La scienziata Jane Foster sta conducendo delle ricerche sui misteriosi fenomeni del cielo in New Mexico durante una tempesta. Contemporaneamente Thor, potente dio del tuono, disobbedisce al padre Odino riaprendo una guerra secolare con i Giganti di Ghiaccio. Per punizione viene privato dei suoi poteri e mandato in esilio sulla Terra, ultimo dei nove regni dell’Albero del Mondo, dove trova Jane.
Il prologo, forse troppo lungo ma soprattutto mal scalettato poiché si poteva iniziare direttamente dalla narrazione mitologica, ci introduce in due mondi ben distinti: il deserto terrestre con scenografie “hey-siamo-finte” di una cittadina sperduta invasa dagli “hey-siamo-finti” agenti del FBI, contrapposto al mondo sottosopra di Asgard, vitale pianeta con edifici dorati e ponti sospesi lastricati che sembrano una schermata di Guitar Hero.
L’effetto è che appare più reale e plausibile il mondo fittizio creato in computer-grafica seguendo i dettami del patinato universo Marvel che non il mondo reale, dove i personaggi sembrano meno approfonditi e curati; come se la mancanza di un’armatura che li identifichi sia la scusa per non caratterizzarli nei comportamenti e soprattutto nei sentimenti.
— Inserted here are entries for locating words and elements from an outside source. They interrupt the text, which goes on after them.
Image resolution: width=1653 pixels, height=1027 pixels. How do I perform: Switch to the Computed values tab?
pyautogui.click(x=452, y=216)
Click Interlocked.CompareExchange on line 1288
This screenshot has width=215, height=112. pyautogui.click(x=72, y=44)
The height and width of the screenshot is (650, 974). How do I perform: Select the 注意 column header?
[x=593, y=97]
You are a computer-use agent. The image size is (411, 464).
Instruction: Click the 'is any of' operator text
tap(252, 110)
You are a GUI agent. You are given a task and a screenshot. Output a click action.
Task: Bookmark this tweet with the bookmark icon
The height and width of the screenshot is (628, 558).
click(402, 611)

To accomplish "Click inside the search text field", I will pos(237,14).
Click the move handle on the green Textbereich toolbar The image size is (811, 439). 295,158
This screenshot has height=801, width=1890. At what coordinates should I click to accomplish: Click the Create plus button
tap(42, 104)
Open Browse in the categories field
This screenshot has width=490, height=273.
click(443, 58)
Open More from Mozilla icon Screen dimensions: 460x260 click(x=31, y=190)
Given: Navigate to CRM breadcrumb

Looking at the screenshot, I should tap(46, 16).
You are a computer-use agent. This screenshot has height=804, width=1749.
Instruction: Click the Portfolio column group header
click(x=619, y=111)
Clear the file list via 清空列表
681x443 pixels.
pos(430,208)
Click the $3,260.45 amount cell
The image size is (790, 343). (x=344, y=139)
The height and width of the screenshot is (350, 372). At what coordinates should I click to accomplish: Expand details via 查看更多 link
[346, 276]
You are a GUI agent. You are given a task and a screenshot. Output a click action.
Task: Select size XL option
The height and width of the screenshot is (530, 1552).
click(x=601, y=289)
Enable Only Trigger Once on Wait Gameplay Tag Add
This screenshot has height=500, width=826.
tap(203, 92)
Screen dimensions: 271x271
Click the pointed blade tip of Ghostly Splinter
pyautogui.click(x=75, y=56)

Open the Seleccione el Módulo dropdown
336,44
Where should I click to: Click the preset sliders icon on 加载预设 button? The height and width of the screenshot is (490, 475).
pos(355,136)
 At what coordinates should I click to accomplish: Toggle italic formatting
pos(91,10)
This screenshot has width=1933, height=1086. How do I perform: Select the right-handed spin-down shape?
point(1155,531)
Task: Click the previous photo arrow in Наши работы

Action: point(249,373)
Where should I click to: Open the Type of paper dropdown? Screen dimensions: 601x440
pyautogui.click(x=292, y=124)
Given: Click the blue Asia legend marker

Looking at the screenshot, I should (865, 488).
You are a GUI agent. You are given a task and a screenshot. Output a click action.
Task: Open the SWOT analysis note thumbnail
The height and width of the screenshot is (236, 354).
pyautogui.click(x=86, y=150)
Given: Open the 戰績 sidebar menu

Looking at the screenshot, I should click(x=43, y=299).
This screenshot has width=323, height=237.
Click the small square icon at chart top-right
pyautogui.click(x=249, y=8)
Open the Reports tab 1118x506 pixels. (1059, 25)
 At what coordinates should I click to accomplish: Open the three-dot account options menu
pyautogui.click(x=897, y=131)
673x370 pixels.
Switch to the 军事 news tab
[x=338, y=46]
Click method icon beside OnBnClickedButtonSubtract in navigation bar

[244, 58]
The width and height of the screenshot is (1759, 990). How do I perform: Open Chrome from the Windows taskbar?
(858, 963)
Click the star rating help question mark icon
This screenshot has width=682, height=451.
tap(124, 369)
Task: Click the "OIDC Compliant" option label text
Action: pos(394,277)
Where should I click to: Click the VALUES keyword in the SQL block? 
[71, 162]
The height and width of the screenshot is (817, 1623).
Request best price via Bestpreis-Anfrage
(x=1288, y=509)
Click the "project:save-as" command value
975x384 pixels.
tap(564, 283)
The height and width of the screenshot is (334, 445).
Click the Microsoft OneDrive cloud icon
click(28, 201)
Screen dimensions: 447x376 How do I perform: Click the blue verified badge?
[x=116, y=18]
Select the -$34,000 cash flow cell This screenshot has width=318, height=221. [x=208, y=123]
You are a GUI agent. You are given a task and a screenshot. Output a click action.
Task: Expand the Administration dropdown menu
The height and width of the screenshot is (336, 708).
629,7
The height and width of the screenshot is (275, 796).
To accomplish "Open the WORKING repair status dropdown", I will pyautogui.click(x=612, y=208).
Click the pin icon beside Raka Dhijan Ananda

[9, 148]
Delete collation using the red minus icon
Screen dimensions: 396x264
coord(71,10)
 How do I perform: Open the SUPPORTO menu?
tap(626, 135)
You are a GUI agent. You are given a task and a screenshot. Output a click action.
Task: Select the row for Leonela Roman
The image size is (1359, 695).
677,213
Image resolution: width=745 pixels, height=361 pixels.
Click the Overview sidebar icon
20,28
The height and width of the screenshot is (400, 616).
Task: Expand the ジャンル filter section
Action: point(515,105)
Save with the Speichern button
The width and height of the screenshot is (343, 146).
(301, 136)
Non poteva esimersi la sempre brava Natalie Portman, nei panni della scienziata dedita esclusivamente alle sue ricerche, dall’innamorarsi dello straniero venuto dal cielo Chris Hemsworth non appena questi gira a torso nudo per casa (è un dio e certo non hanno usato effetti speciali per lui). Ma non abbiamo nemmeno il tempo di fare un sospiro sognante che, ecco, il ponte tra i mondi Bifrost deve essere distrutto e i due non potranno più rivedersi, ognuno confinato nel suo mondo in attesa di un eventuale Thor 2 – la vendetta di Loki. Sì, perché Loki approfitta dell’esilio del fratello maggiore e di un malore del padre per impossessarsi del trono che mai gli sarebbe spettato, concordando un doppio gioco coi Giganti, ma il suo piano non va a buon fine. E come mai potrebbe? Stiamo vedendo un film tratto da una graphic novel, è un presupposto che tutto sia amplificato e che possibilmente ci sia un happy end in cui l’eroe ha concluso il suo viaggio sia spaziale che interiore, maturando e diventando degno del suo ruolo e gli antagonisti vengono puniti per le loro malefatte.
Kenneth Branagh confeziona, con il suo stile eclettico, mai troppo lontano dal suo tanto amato Shakespeare, un film di moderna epicità che si inserisce perfettamente nel filone fumettistico portando con sé un pizzico di branaghiana poesia.